_Extracted data_.
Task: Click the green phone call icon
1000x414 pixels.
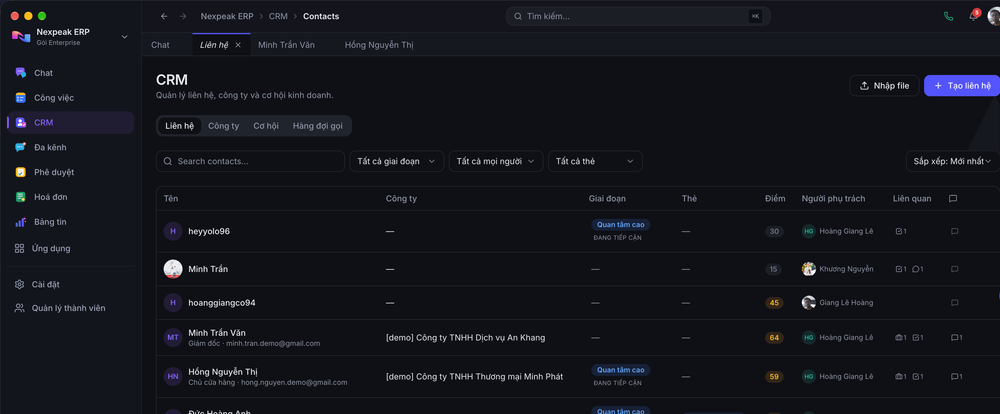Action: (x=948, y=17)
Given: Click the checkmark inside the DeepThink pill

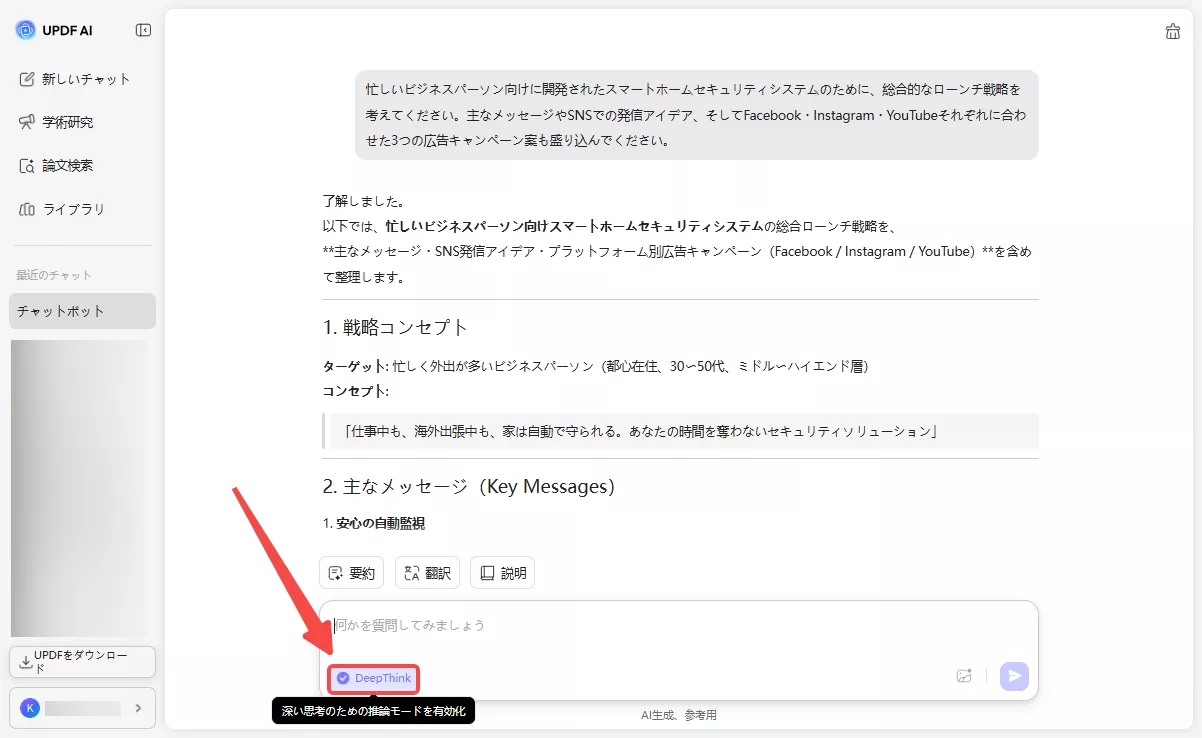Looking at the screenshot, I should tap(341, 678).
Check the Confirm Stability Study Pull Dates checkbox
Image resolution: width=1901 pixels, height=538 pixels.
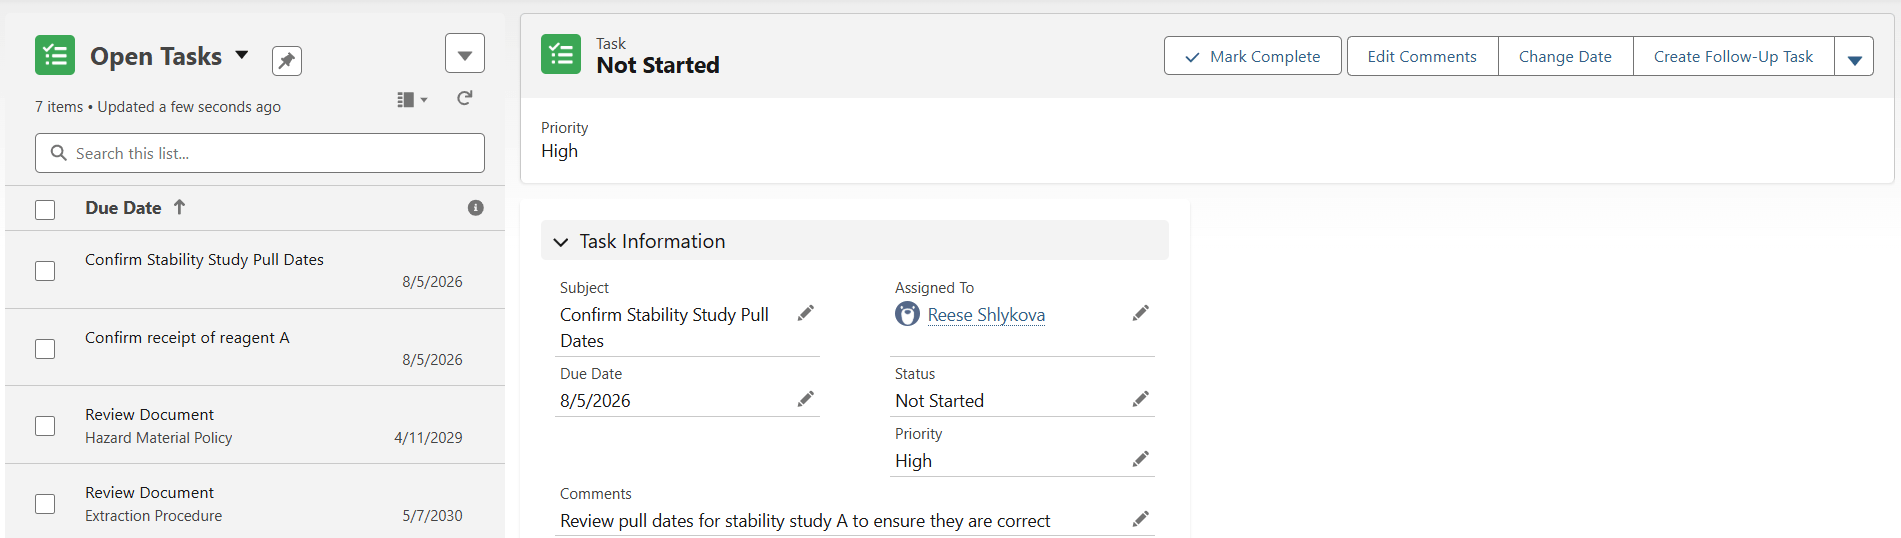(x=45, y=271)
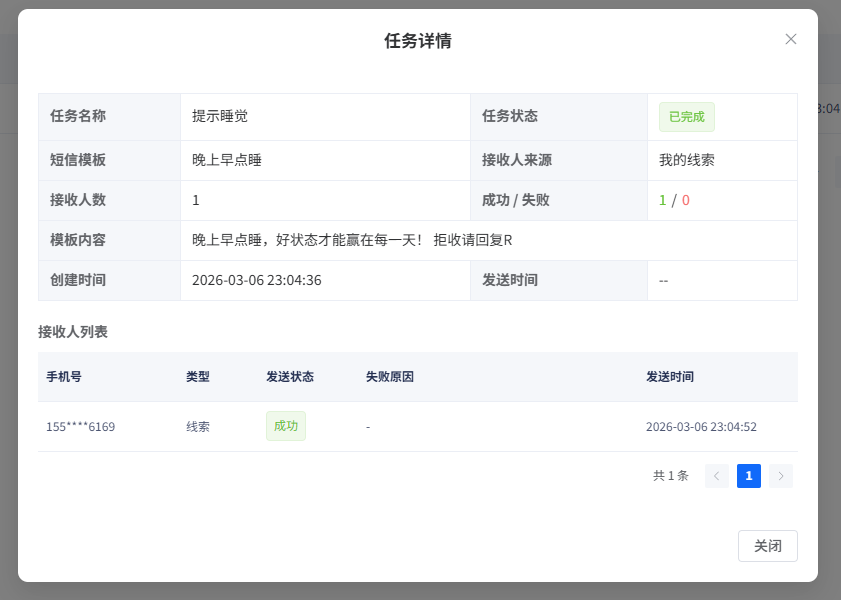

_Activity_.
Exactly and only the lines from the one holding "1000x414 pixels." through the final line of the material must be returned, both ends included, without any pictures.

_Task answer_.
1000x414 pixels.
Action: (x=948, y=17)
Given: Click the checkmark inside the DeepThink pill

Looking at the screenshot, I should tap(341, 678).
Check the Confirm Stability Study Pull Dates checkbox
Image resolution: width=1901 pixels, height=538 pixels.
(x=45, y=271)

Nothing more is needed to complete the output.